§ Activity: When you reproduce the listing below, keep every entry exactly as written.
┄┄┄┄┄┄┄┄┄┄┄┄┄┄┄┄┄┄┄┄
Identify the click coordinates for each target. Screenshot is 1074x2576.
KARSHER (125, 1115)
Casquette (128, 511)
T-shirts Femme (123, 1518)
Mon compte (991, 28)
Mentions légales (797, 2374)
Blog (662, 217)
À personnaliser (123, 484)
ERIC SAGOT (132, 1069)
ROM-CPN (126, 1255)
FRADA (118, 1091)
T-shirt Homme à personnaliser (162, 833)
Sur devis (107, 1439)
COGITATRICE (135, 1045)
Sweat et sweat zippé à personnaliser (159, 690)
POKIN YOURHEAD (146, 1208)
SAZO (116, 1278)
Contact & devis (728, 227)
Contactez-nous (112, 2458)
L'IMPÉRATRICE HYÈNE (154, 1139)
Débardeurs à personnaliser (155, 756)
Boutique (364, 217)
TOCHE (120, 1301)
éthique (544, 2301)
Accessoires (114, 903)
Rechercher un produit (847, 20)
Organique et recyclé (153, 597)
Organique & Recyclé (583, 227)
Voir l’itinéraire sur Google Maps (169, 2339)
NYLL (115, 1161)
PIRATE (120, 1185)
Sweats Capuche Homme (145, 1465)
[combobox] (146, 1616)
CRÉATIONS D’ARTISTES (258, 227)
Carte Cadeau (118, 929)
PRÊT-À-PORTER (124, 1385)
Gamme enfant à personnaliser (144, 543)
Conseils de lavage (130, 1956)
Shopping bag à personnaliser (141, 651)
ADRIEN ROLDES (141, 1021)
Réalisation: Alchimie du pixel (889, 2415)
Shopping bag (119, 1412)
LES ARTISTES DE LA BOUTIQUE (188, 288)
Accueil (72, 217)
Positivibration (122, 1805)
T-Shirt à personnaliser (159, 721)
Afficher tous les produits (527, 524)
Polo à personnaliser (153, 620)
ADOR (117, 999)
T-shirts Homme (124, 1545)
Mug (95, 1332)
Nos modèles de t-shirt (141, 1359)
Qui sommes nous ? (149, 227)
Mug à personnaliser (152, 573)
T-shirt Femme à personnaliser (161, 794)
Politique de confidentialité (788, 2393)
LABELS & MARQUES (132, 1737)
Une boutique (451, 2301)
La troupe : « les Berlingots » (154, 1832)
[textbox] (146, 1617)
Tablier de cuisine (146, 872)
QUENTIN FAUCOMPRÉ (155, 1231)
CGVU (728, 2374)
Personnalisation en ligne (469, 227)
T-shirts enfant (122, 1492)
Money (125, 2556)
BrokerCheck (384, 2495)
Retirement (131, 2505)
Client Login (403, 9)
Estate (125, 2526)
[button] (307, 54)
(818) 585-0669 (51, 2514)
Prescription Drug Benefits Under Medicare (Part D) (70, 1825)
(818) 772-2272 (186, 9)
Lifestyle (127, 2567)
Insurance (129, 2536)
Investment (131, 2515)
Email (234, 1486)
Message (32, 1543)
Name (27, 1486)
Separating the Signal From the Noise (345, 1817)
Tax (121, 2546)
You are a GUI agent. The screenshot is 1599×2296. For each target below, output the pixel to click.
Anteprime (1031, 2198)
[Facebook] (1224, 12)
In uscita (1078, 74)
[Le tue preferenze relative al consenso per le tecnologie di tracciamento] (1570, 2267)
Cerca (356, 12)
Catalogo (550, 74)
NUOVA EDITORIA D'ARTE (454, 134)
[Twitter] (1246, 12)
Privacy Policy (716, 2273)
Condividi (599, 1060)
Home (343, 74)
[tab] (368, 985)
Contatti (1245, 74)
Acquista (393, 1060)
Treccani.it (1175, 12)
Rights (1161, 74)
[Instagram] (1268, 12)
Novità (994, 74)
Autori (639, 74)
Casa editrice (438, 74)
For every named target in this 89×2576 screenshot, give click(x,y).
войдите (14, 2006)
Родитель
┄┄┄┄┄┄┄┄┄┄┄┄┄┄┄┄┄┄┄┄
§ Completed exercise:
Identify the click coordinates for each target. Screenshot is 1074x2576.
KARSHER (125, 1115)
Casquette (128, 511)
T-shirts Femme (123, 1518)
Mon compte (991, 28)
Mentions légales (797, 2374)
Blog (662, 217)
À personnaliser (123, 484)
ERIC SAGOT (132, 1069)
ROM-CPN (126, 1255)
FRADA (118, 1091)
T-shirt Homme à personnaliser (162, 833)
Sur devis (107, 1439)
COGITATRICE (135, 1045)
Sweat et sweat zippé à personnaliser (159, 690)
POKIN YOURHEAD (146, 1208)
SAZO (116, 1278)
Contact & devis (728, 227)
Contactez-nous (112, 2458)
L'IMPÉRATRICE HYÈNE (154, 1139)
Débardeurs à personnaliser (155, 756)
Boutique (364, 217)
TOCHE (120, 1301)
éthique (544, 2301)
Accessoires (114, 903)
Rechercher un produit (847, 20)
Organique et recyclé (153, 597)
Organique & Recyclé (583, 227)
Voir l’itinéraire sur Google Maps (169, 2339)
NYLL (115, 1161)
PIRATE (120, 1185)
Sweats Capuche Homme (145, 1465)
[combobox] (146, 1616)
CRÉATIONS D’ARTISTES (258, 227)
Carte Cadeau (118, 929)
PRÊT-À-PORTER (124, 1385)
Gamme enfant à personnaliser (144, 543)
Conseils de lavage (130, 1956)
Shopping bag à personnaliser (141, 651)
ADRIEN ROLDES (141, 1021)
Réalisation: Alchimie du pixel (889, 2415)
Shopping bag (119, 1412)
LES ARTISTES DE LA BOUTIQUE (188, 288)
Accueil (72, 217)
Positivibration (122, 1805)
T-Shirt à personnaliser (159, 721)
Afficher tous les produits (527, 524)
Polo à personnaliser (153, 620)
ADOR (117, 999)
T-shirts Homme (124, 1545)
Mug (95, 1332)
Nos modèles de t-shirt (141, 1359)
Qui sommes nous ? (149, 227)
Mug à personnaliser (152, 573)
T-shirt Femme à personnaliser (161, 794)
Politique de confidentialité (788, 2393)
LABELS & MARQUES (132, 1737)
Une boutique (451, 2301)
La troupe : « les Berlingots » (154, 1832)
[textbox] (146, 1617)
Tablier de cuisine (146, 872)
QUENTIN FAUCOMPRÉ (155, 1231)
CGVU (728, 2374)
Personnalisation en ligne (469, 227)
T-shirts enfant (122, 1492)
Money (125, 2556)
BrokerCheck (384, 2495)
Retirement (131, 2505)
Client Login (403, 9)
Estate (125, 2526)
[button] (307, 54)
(818) 585-0669 (51, 2514)
Prescription Drug Benefits Under Medicare (Part D) (70, 1825)
(818) 772-2272 (186, 9)
Lifestyle (127, 2567)
Insurance (129, 2536)
Investment (131, 2515)
Email (234, 1486)
Message (32, 1543)
Name (27, 1486)
Separating the Signal From the Noise (345, 1817)
Tax (121, 2546)
You are a GUI agent. The screenshot is 1599×2296. For each target below, output the pixel to click.
Anteprime (1031, 2198)
[Facebook] (1224, 12)
In uscita (1078, 74)
[Le tue preferenze relative al consenso per le tecnologie di tracciamento] (1570, 2267)
Cerca (356, 12)
Catalogo (550, 74)
NUOVA EDITORIA D'ARTE (454, 134)
[Twitter] (1246, 12)
Privacy Policy (716, 2273)
Condividi (599, 1060)
Home (343, 74)
[tab] (368, 985)
Contatti (1245, 74)
Acquista (393, 1060)
Treccani.it (1175, 12)
Rights (1161, 74)
[Instagram] (1268, 12)
Novità (994, 74)
Autori (639, 74)
Casa editrice (438, 74)
For every named target in this 89×2576 screenshot, give click(x,y).
войдите (14, 2006)
Родитель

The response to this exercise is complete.